构建脂肪代谢相关基因pleg1敲除克隆猪模型

Lean pigs, meat quality and human obesity are all related to fat metabolism, in which identification of key genes involved, plays a critical role in pig genetic improvement and human obesity studies. In addition, a recent study showing that mice with null mleg1 can resist high-fat-diet induced obesity. This result implicates that leg1 gene might particulate fatty acid synthesis in higher vertebrates. Therefore, to better understand the relationship between fat anabolism and leg1 gene, we decided to construct a porcine pleg1 knockout model..Firstly, we utilize CRISPR/Cas9 technology to knockout pleg1 in pig fetal fibroblasts (PFF). After selection, PFFs with pleg1 knockout genotypes will be used as a nuclear donor to produce pleg1 knockout pigs using somatic cell nuclear transfer and embryo reconstruction/transfer;.Secondly, after genotyping of neonatal cloned piglets, RT-PCR and western blot will be employed to detect the expression of pleg1. Furthermore, histology on liver and salivary gland will be performed to show whether pleg1 gene could affect the development of these organs;.Thirdly, high-fat-food will be used to feed the cloned pigs. After several months, fat metabolism and deposition in these pigs will be analyzed based on the indices of growth traits, haemotology, and histology;.Fourthly, signaling pathways and pivotal genes will be identified and characterized;.Finally, using the pig model, we hope to demonstrate whether pleg1 is involved in pig fat metabolism. And based on the knowledge, we ultimately plan to breed lean/high meat quality pigs with proprietary intellectual property, or construct animal model for studying human obesity.

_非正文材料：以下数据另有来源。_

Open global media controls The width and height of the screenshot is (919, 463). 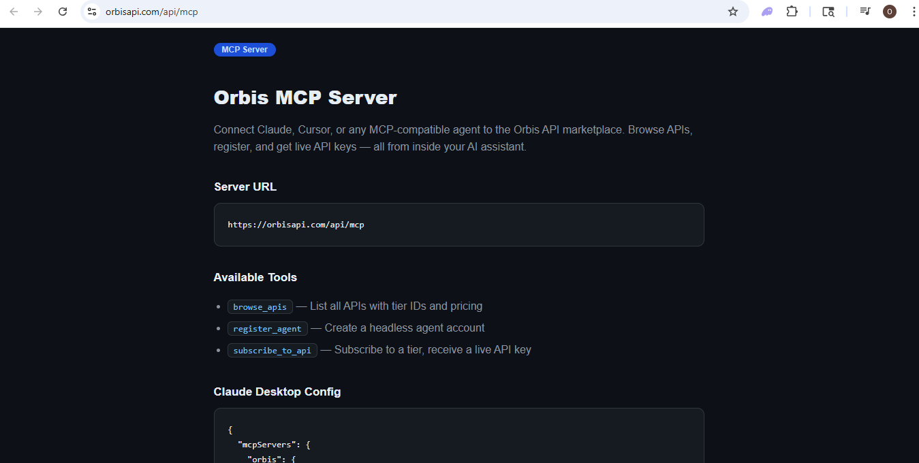865,11
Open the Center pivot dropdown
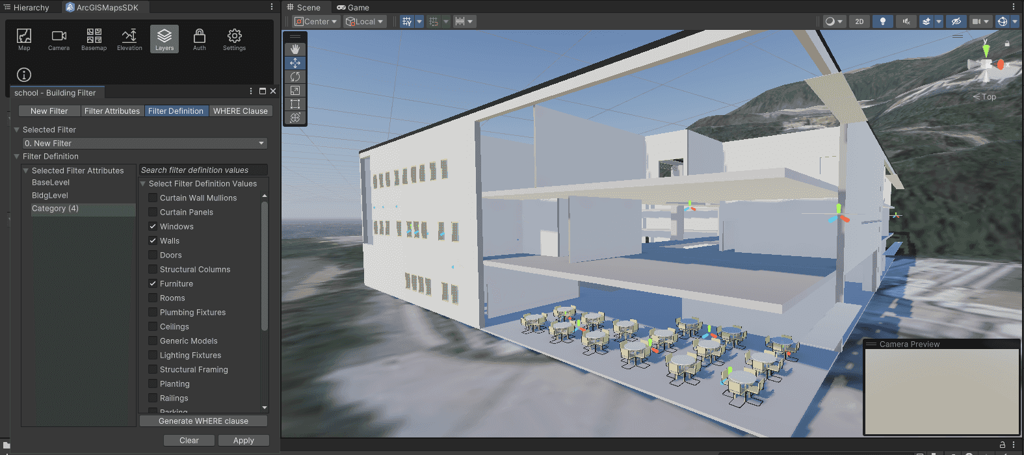1024x455 pixels. click(317, 21)
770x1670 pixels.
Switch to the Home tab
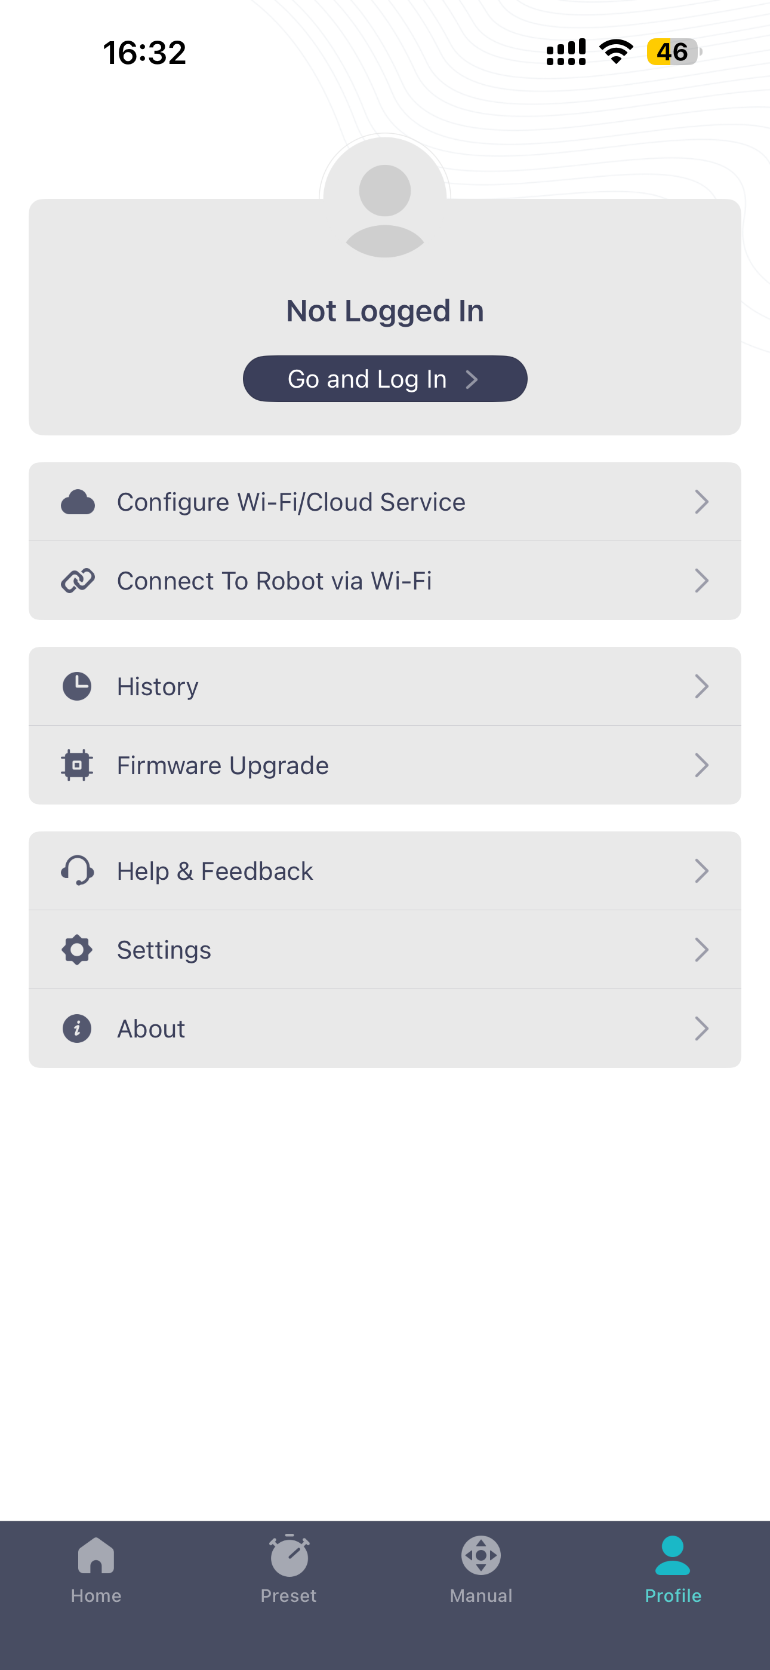coord(96,1570)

瘦肉型猪、肉品质、人类肥胖等当下热点问题都与脂肪代谢密切相关，因此鉴定脂肪代谢关键基因对猪遗传改良及研究人类肥胖具有重要意义。基于小鼠新基因mleg1突变体能抵抗高脂食物诱导的肥胖现象，我们推测leg1基因在高等动物中可能与脂肪合成相关，因此本课题拟通过构建pleg1敲除克隆猪来了解该基因与脂肪代谢的关系。.首先，我们在猪成纤维细胞中敲除pleg1，再通过体细胞核移植获得克隆猪；.其次，鉴定新生猪基因型，证明敲除个体pleg1表达下降，分析肝脏及唾液腺发育是否受pleg1敲除影响；.第三，对克隆猪进行高脂食物饲喂实验，通过生长性状、血液学、形态学分析敲除猪脂肪沉积和代谢的变化；.第四，研究与脂肪代谢相关基因及信号通路的变化，找到影响脂肪代谢的关键分子；.最终，通过上述研究判断pleg1是否参与脂肪合成，为最终培育有自主知识产权的瘦肉型/肉质改良猪及人类肥胖模型提供科学依据。

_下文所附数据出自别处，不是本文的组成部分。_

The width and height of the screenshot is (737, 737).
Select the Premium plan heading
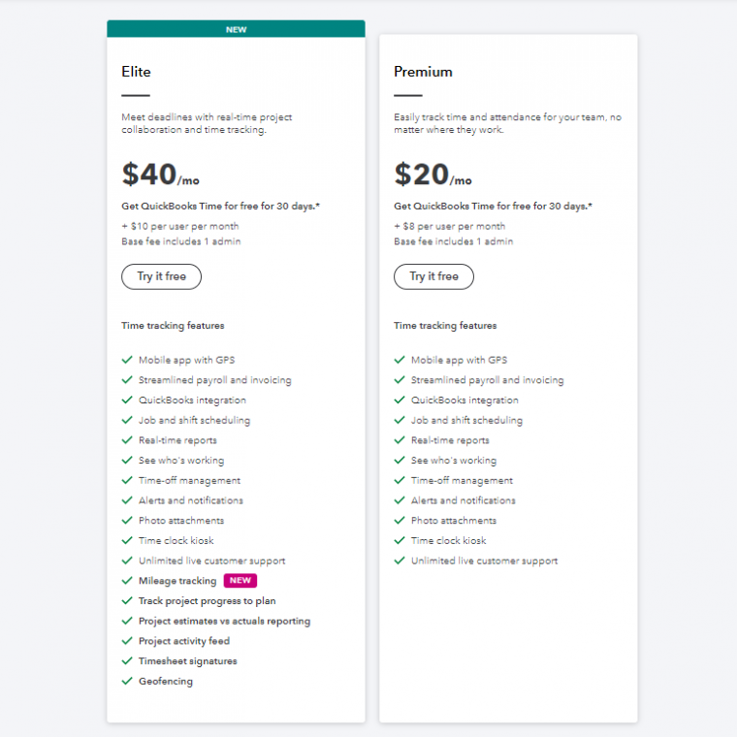[x=423, y=72]
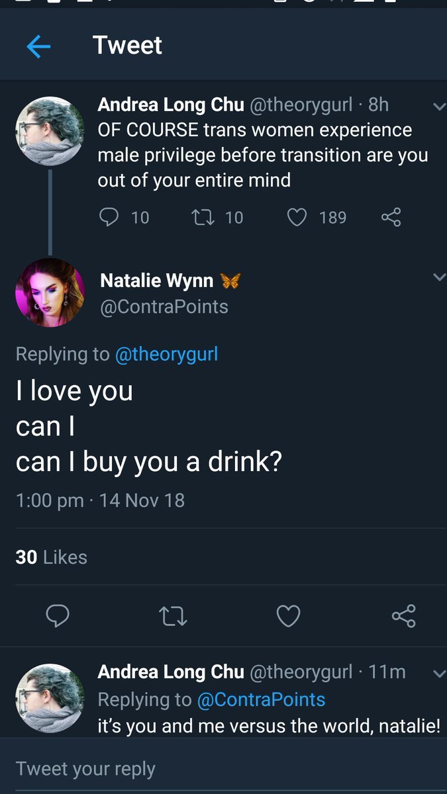447x794 pixels.
Task: Retweet Natalie Wynn's drink tweet
Action: [174, 616]
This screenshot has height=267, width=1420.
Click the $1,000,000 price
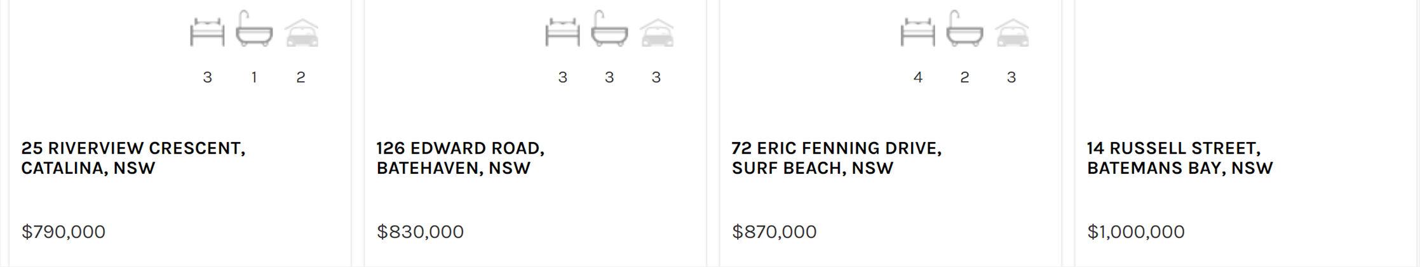pyautogui.click(x=1135, y=231)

作为与人类肥胖、猪肉品质、瘦肉率等表型密切相关的脂肪代谢，一直是人类健康和畜牧生产中的重要研究话题。前期的工作中，我们观察到敲除小鼠mLeg1基因，能够使敲除小鼠抵抗高脂食物诱导的肥胖现象，说明LEG1基因可能是一种在哺乳动物中参与脂肪代谢的潜在重要基因。为了进一步研究LEG1基因及其家族成员的功能，为培育瘦肉型猪提供一条新的研究思路，本项目以猪pLEG1为主要研究对象，从分子和进化的角度对LEG1基因进行了初步解析。..利用分子生物学手段，我们首先发现与人类、小鼠不同，猪pLEG1基因有三个串联重复的拷贝；其中pLEG1a基因特异地表达于唾液腺中，pLEG1b与pLEG1a在基因和蛋白结构上相似，但是pLEG1b并不表达，而pLEG1c不仅缺少信号肽结构同时也没发现其能转录。同时，在体外细胞实验中，利用构建的表达载体，我们发现pLEG1a蛋白与小鼠和人类LEG1蛋白也是一种分泌型糖蛋白。这些结果说明pLEG1a可能与人hLEG1a、小鼠mleg1a直系同源，且功能类似。..为了验证这一结果，我们收集了NCBI数据库中所有的LEG1家族成员，并对其进行了分子进化研究。我们发现LEG1基因是一种进化上保守的基因，且在鱼纲斑马鱼中存在的zleg1a、zleg1b来自于物种特异性串联重复，而不是来自于鱼纲中普遍存在的全基因组扩增；在鸟类、爬行类、两栖类及茅尾鱼基因组中都只有一个LEG1拷贝，呈现共线性关系。在哺乳动物中，LEG1基因发生了两次串联重复，第一次发生于所有哺乳动物共同祖先，第二次发生于所有真兽亚纲共同祖先，导致了在鸭嘴兽、有袋类动物中有两个LEG1拷贝，而真兽中有三个LEG1拷贝。但是最终人类和小鼠只保留了LEG1a，而猪保留了所有三个拷贝（pLEG1a、pLEG1b和pLEG1c）。这一结果从进化的角度论证了hLEG1a、mleg1a和pLEG1a直系同源关系。..基于上述结果，我们选择了pLEG1a、pLEG1b为对象，利用CRISPR/Cas9技术高效地在猪成纤维细胞中敲除了pLEG1a和pLEG1b，并通过体细胞核移植构建了敲除克隆猪。通过对敲除猪的体重及血液生化指标检测，我们进一步发现敲除猪与野生型并无差别，这就说明在正常情况下，pLEG1的缺失不会对动物个体造成影响，从而为后续高脂饲料饲喂实验及最终判断是否能够培育瘦肉型猪打下基础。